TASK ITEM:
Everything from the line containing "This screenshot has width=1200, height=902." through the end of the entries should be output exactly; nothing before it is wanted.

SUPPLIED INFORMATION:
===============

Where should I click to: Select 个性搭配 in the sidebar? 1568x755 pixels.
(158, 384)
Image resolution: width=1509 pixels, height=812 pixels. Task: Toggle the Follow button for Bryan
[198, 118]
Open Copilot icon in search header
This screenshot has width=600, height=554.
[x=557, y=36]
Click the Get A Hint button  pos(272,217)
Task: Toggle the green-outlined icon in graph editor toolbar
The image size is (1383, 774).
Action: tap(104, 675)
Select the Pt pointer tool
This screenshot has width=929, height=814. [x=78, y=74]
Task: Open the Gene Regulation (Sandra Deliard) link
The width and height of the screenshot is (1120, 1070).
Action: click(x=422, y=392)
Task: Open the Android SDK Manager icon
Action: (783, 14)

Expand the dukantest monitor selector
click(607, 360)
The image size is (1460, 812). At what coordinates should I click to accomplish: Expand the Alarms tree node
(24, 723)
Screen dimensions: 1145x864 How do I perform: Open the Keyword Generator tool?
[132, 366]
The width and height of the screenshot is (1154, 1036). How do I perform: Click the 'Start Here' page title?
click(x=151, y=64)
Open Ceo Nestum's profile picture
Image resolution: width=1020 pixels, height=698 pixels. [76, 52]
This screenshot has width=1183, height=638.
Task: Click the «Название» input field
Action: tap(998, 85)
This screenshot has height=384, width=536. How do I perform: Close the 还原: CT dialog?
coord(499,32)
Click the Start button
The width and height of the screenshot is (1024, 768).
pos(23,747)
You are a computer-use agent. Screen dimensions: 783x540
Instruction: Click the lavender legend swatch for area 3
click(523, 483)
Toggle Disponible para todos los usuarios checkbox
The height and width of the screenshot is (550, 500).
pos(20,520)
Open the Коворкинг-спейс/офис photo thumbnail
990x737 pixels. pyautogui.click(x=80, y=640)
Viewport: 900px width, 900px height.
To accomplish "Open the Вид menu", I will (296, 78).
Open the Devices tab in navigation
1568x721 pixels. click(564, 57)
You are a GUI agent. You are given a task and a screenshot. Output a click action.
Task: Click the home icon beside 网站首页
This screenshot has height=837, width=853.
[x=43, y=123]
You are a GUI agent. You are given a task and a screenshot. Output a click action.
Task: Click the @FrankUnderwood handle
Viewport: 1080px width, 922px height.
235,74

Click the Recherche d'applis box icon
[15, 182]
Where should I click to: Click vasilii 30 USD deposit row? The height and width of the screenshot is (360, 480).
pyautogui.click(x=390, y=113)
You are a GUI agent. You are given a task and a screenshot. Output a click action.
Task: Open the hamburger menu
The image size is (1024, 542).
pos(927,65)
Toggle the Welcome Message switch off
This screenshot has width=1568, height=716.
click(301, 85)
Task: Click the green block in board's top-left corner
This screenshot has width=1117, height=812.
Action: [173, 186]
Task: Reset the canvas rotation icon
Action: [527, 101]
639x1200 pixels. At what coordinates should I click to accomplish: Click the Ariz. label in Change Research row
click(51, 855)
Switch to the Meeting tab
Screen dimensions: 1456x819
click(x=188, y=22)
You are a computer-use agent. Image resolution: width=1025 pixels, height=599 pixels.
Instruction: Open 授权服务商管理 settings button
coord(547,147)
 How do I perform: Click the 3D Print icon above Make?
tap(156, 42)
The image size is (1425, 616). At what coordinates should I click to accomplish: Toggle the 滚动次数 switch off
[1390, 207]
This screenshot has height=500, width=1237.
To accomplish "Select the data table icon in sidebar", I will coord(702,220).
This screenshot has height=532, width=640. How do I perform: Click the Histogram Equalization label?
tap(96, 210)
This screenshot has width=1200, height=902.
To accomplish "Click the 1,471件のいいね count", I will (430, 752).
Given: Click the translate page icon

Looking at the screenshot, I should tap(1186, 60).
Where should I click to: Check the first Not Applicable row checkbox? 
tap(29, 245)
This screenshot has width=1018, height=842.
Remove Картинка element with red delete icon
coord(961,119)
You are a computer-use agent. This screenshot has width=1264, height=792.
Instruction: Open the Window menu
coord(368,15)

===============

ANSWER BELOW:
This screenshot has width=1200, height=902.
To accomplish "Click the 1,471件のいいね count", I will (430, 752).
Given: Click the translate page icon

Looking at the screenshot, I should tap(1186, 60).
Where should I click to: Check the first Not Applicable row checkbox? 
tap(29, 245)
This screenshot has width=1018, height=842.
Remove Картинка element with red delete icon
coord(961,119)
You are a computer-use agent. This screenshot has width=1264, height=792.
Instruction: Open the Window menu
coord(368,15)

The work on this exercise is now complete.